INFORMATION PROVIDED section start

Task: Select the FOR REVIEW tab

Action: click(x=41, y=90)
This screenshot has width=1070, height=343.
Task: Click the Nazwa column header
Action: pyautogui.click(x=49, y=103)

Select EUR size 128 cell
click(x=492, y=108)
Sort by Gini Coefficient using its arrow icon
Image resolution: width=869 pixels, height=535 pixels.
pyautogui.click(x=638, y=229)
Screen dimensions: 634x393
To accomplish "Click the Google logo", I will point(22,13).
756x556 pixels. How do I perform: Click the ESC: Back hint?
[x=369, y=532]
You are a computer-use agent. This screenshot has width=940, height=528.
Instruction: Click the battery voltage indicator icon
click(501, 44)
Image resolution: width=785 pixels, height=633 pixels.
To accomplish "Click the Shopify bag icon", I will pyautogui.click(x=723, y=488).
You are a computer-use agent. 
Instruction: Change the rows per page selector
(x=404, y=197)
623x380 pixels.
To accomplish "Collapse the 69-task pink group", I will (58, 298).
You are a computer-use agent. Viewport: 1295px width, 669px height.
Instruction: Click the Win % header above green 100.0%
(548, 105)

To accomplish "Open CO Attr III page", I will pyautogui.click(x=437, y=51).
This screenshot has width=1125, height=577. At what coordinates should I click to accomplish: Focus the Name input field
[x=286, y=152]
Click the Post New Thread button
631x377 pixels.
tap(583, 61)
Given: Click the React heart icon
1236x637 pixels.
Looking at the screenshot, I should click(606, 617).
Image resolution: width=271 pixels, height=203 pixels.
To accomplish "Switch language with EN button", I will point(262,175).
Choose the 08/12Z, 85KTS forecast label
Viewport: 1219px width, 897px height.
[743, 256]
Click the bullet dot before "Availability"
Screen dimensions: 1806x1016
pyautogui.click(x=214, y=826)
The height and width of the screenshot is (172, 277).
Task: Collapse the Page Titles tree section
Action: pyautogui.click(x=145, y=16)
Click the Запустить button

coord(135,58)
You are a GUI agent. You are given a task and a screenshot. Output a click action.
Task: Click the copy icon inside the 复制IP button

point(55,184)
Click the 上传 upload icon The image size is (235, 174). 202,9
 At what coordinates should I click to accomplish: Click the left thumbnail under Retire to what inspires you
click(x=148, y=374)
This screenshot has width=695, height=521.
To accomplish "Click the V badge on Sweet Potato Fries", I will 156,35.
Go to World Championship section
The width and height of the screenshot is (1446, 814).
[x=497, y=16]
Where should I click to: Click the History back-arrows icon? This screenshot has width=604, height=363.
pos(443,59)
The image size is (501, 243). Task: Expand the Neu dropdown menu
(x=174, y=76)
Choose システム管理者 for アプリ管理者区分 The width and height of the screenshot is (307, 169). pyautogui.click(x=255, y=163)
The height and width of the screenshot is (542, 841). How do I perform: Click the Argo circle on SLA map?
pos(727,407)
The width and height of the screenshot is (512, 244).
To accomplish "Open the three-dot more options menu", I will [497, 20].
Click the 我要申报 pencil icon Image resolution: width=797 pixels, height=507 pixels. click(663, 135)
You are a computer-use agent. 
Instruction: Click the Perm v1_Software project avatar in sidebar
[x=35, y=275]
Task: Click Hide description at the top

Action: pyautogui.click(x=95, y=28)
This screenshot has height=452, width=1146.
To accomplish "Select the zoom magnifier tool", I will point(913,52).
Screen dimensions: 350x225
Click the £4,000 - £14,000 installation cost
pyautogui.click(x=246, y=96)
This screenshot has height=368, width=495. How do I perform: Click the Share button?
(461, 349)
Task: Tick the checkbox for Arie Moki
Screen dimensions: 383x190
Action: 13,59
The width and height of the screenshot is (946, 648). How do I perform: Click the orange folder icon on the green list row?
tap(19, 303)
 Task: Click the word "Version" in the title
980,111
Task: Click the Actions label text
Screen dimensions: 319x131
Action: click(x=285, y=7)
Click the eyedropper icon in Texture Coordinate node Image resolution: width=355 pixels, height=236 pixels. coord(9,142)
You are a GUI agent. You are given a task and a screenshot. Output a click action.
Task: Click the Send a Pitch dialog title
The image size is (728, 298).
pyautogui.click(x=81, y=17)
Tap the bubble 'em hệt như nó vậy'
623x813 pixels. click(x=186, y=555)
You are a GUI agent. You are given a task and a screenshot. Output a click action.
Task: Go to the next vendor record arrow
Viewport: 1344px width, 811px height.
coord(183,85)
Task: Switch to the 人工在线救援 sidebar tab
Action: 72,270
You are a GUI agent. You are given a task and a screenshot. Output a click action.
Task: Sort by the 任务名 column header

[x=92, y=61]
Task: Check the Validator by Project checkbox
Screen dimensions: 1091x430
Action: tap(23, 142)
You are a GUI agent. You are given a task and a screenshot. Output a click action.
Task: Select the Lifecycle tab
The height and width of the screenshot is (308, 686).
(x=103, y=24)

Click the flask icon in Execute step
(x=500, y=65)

INFORMATION PROVIDED section end

In full and without change, transcribe every line of the records above.

• **TASK RESPONSE**
Task: Select the FOR REVIEW tab

Action: click(x=41, y=90)
This screenshot has width=1070, height=343.
Task: Click the Nazwa column header
Action: pyautogui.click(x=49, y=103)

Select EUR size 128 cell
click(x=492, y=108)
Sort by Gini Coefficient using its arrow icon
Image resolution: width=869 pixels, height=535 pixels.
pyautogui.click(x=638, y=229)
Screen dimensions: 634x393
To accomplish "Click the Google logo", I will point(22,13).
756x556 pixels. How do I perform: Click the ESC: Back hint?
[x=369, y=532]
You are a computer-use agent. This screenshot has width=940, height=528.
Instruction: Click the battery voltage indicator icon
click(501, 44)
Image resolution: width=785 pixels, height=633 pixels.
To accomplish "Click the Shopify bag icon", I will pyautogui.click(x=723, y=488).
You are a computer-use agent. 
Instruction: Change the rows per page selector
(x=404, y=197)
623x380 pixels.
To accomplish "Collapse the 69-task pink group", I will (58, 298).
You are a computer-use agent. Viewport: 1295px width, 669px height.
Instruction: Click the Win % header above green 100.0%
(548, 105)

To accomplish "Open CO Attr III page", I will pyautogui.click(x=437, y=51).
This screenshot has width=1125, height=577. At what coordinates should I click to accomplish: Focus the Name input field
[x=286, y=152]
Click the Post New Thread button
631x377 pixels.
tap(583, 61)
Given: Click the React heart icon
1236x637 pixels.
Looking at the screenshot, I should click(606, 617).
Image resolution: width=271 pixels, height=203 pixels.
To accomplish "Switch language with EN button", I will point(262,175).
Choose the 08/12Z, 85KTS forecast label
Viewport: 1219px width, 897px height.
[743, 256]
Click the bullet dot before "Availability"
Screen dimensions: 1806x1016
pyautogui.click(x=214, y=826)
The height and width of the screenshot is (172, 277).
Task: Collapse the Page Titles tree section
Action: pyautogui.click(x=145, y=16)
Click the Запустить button

coord(135,58)
You are a GUI agent. You are given a task and a screenshot. Output a click action.
Task: Click the copy icon inside the 复制IP button

point(55,184)
Click the 上传 upload icon The image size is (235, 174). 202,9
 At what coordinates should I click to accomplish: Click the left thumbnail under Retire to what inspires you
click(x=148, y=374)
This screenshot has width=695, height=521.
To accomplish "Click the V badge on Sweet Potato Fries", I will 156,35.
Go to World Championship section
The width and height of the screenshot is (1446, 814).
[x=497, y=16]
Where should I click to: Click the History back-arrows icon? This screenshot has width=604, height=363.
pos(443,59)
The image size is (501, 243). Task: Expand the Neu dropdown menu
(x=174, y=76)
Choose システム管理者 for アプリ管理者区分 The width and height of the screenshot is (307, 169). pyautogui.click(x=255, y=163)
The height and width of the screenshot is (542, 841). How do I perform: Click the Argo circle on SLA map?
pos(727,407)
The width and height of the screenshot is (512, 244).
To accomplish "Open the three-dot more options menu", I will [497, 20].
Click the 我要申报 pencil icon Image resolution: width=797 pixels, height=507 pixels. click(663, 135)
You are a computer-use agent. 
Instruction: Click the Perm v1_Software project avatar in sidebar
[x=35, y=275]
Task: Click Hide description at the top

Action: pyautogui.click(x=95, y=28)
This screenshot has height=452, width=1146.
To accomplish "Select the zoom magnifier tool", I will point(913,52).
Screen dimensions: 350x225
Click the £4,000 - £14,000 installation cost
pyautogui.click(x=246, y=96)
This screenshot has height=368, width=495. How do I perform: Click the Share button?
(461, 349)
Task: Tick the checkbox for Arie Moki
Screen dimensions: 383x190
Action: 13,59
The width and height of the screenshot is (946, 648). How do I perform: Click the orange folder icon on the green list row?
tap(19, 303)
 Task: Click the word "Version" in the title
980,111
Task: Click the Actions label text
Screen dimensions: 319x131
Action: click(x=285, y=7)
Click the eyedropper icon in Texture Coordinate node Image resolution: width=355 pixels, height=236 pixels. coord(9,142)
You are a GUI agent. You are given a task and a screenshot. Output a click action.
Task: Click the Send a Pitch dialog title
The image size is (728, 298).
pyautogui.click(x=81, y=17)
Tap the bubble 'em hệt như nó vậy'
623x813 pixels. click(x=186, y=555)
You are a GUI agent. You are given a task and a screenshot. Output a click action.
Task: Go to the next vendor record arrow
Viewport: 1344px width, 811px height.
coord(183,85)
Task: Switch to the 人工在线救援 sidebar tab
Action: 72,270
You are a GUI agent. You are given a task and a screenshot. Output a click action.
Task: Sort by the 任务名 column header

[x=92, y=61]
Task: Check the Validator by Project checkbox
Screen dimensions: 1091x430
Action: tap(23, 142)
You are a GUI agent. You are given a task and a screenshot. Output a click action.
Task: Select the Lifecycle tab
The height and width of the screenshot is (308, 686).
(x=103, y=24)

Click the flask icon in Execute step
(x=500, y=65)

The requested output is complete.